[Work request] Within the entries below, find the portion that opens with the line containing "For every named" and closes with the line containing "تبلیغات و پخش (491, 100)". Retype that portion exactly and only.

== Segment start ==

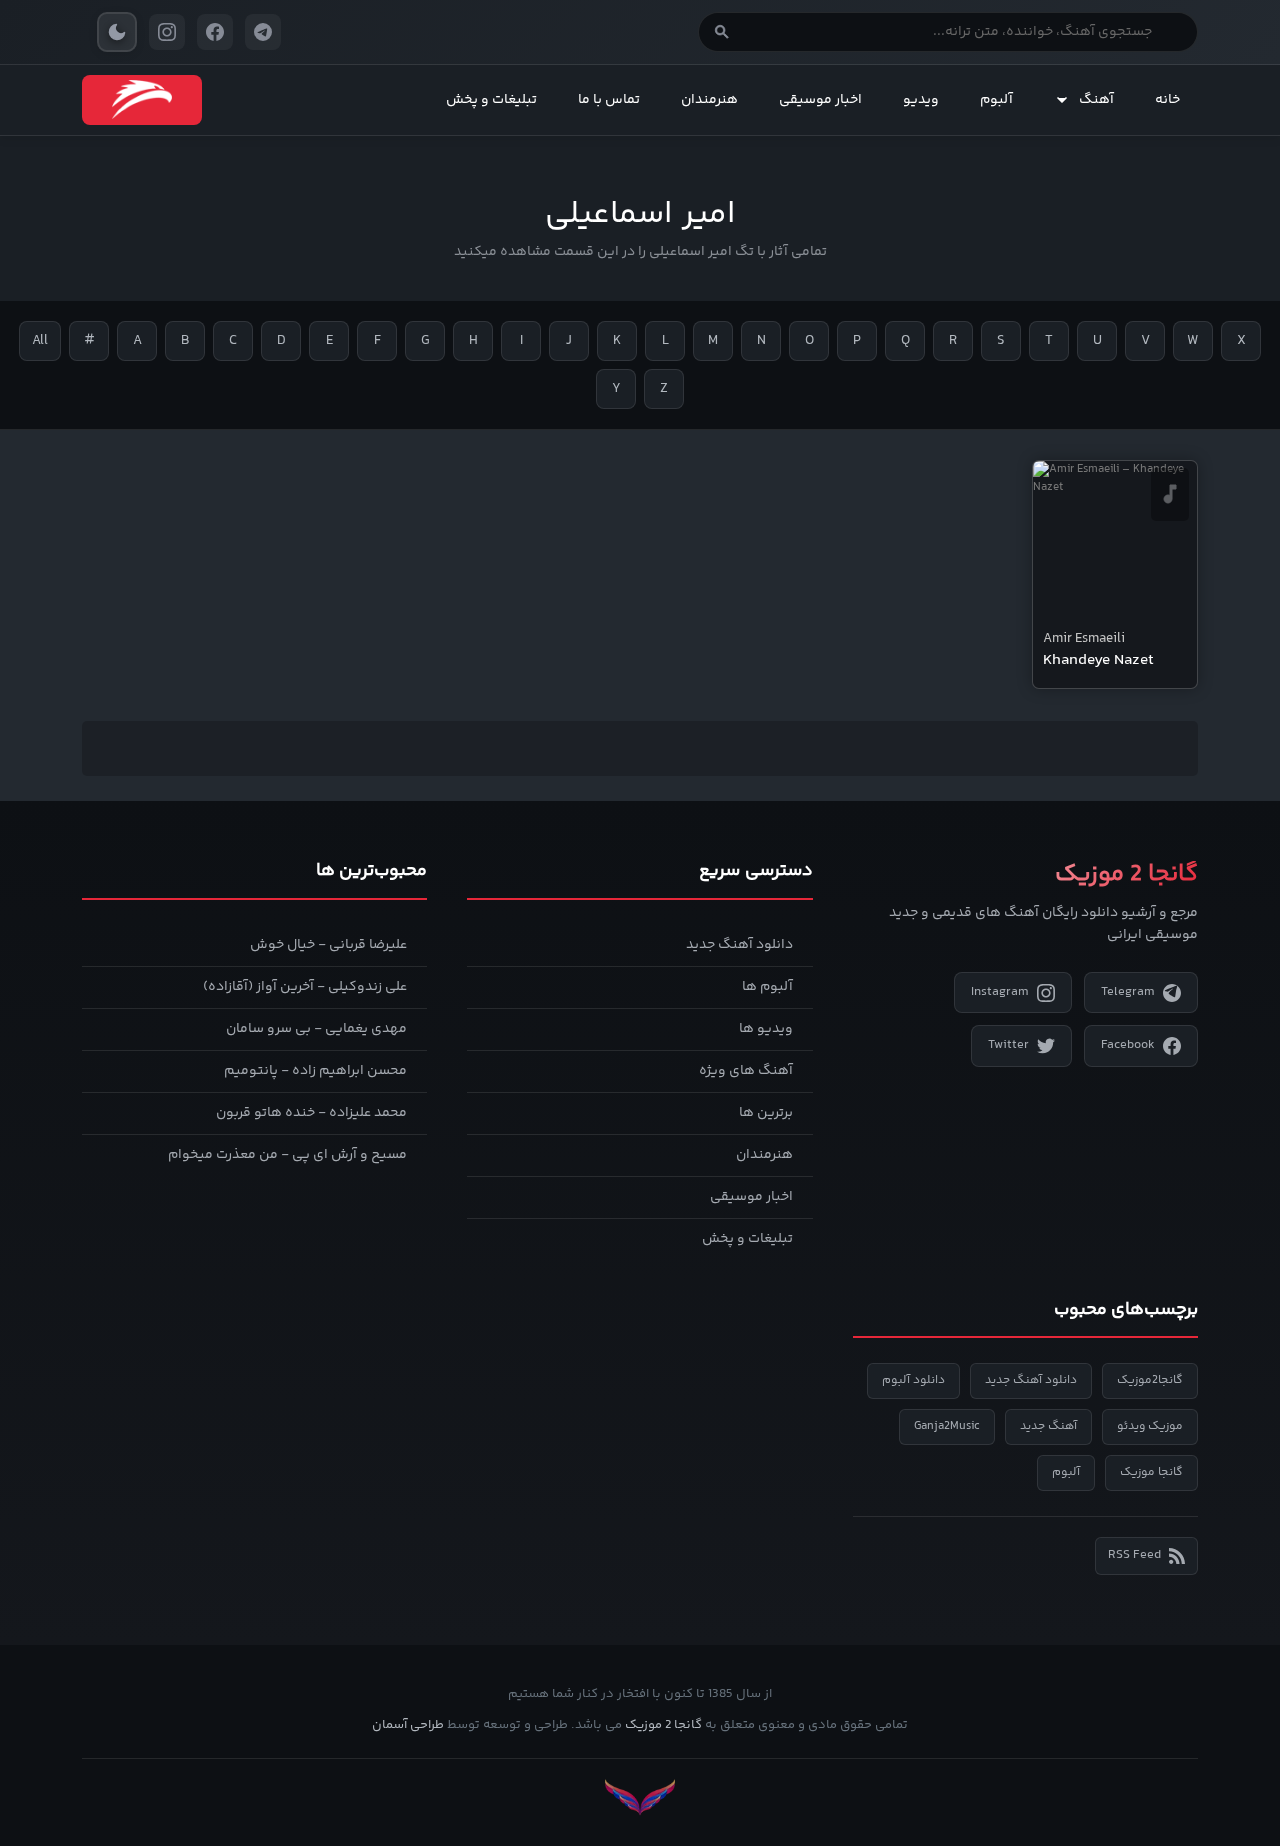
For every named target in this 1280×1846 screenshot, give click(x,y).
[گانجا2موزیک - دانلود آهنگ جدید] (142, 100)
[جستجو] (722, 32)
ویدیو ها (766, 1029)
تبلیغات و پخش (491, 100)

== Segment end ==
== Segment start ==

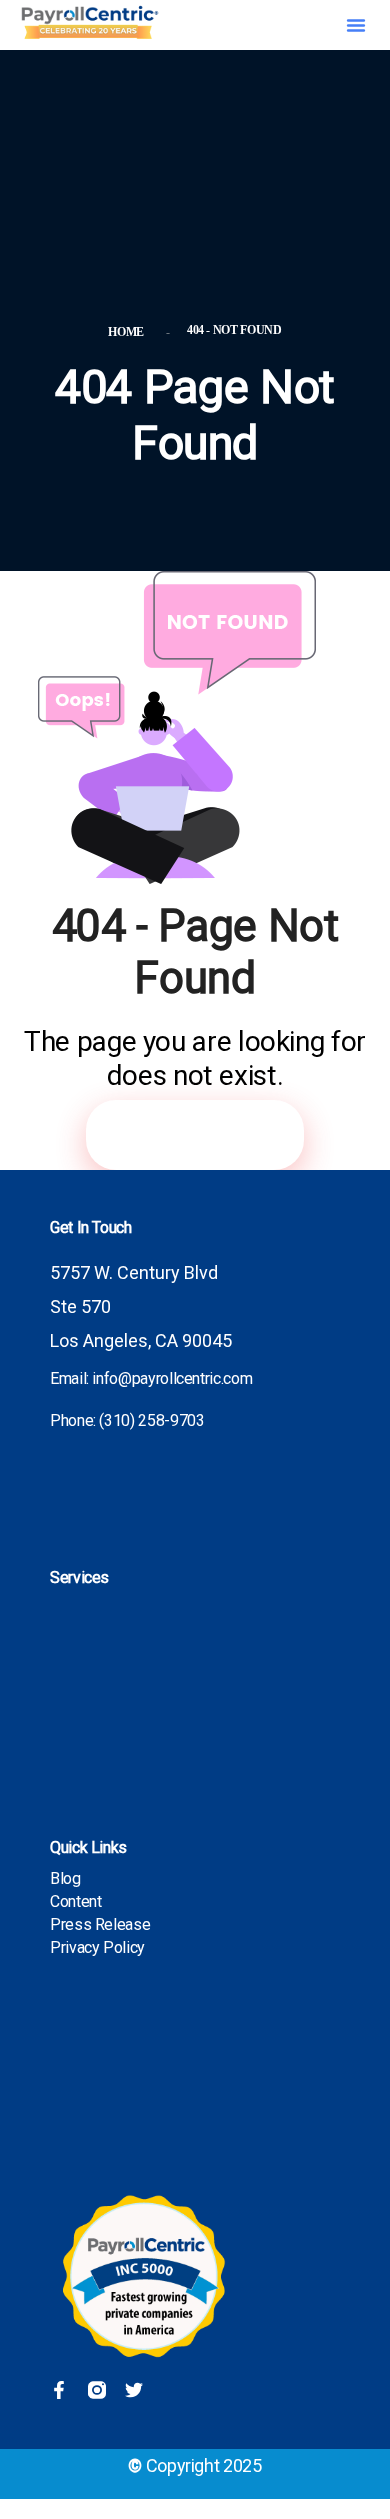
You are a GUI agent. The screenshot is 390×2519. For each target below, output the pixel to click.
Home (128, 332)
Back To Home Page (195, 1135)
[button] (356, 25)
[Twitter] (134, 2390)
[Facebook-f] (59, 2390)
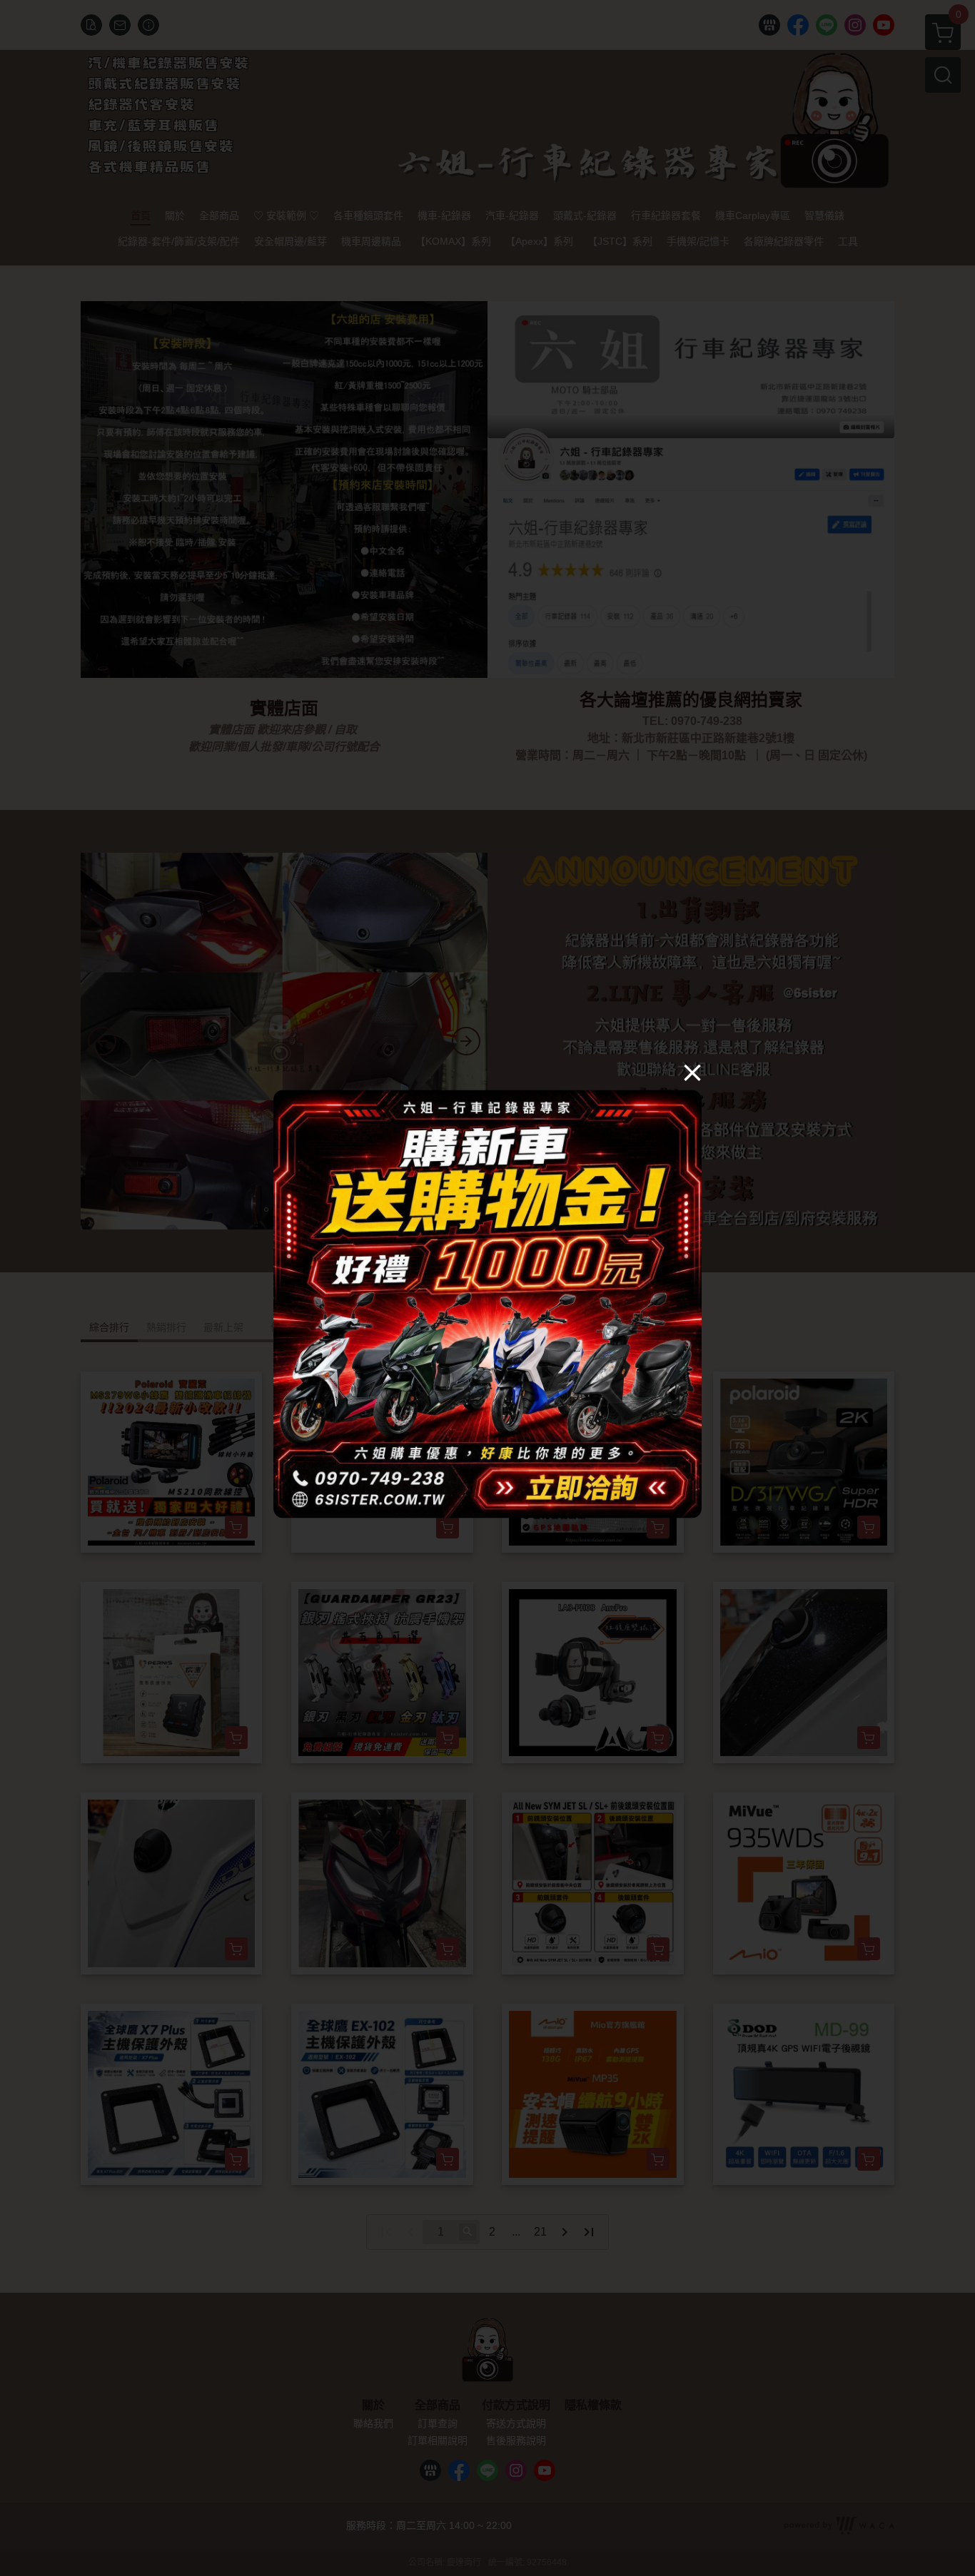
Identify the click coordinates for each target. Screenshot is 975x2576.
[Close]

== Segment end ==

[Task answer]
For every named target in this 1280×1846 screenshot, give click(x,y).
[گانجا2موزیک - دانلود آهنگ جدید] (142, 100)
[جستجو] (722, 32)
ویدیو ها (766, 1029)
تبلیغات و پخش (491, 100)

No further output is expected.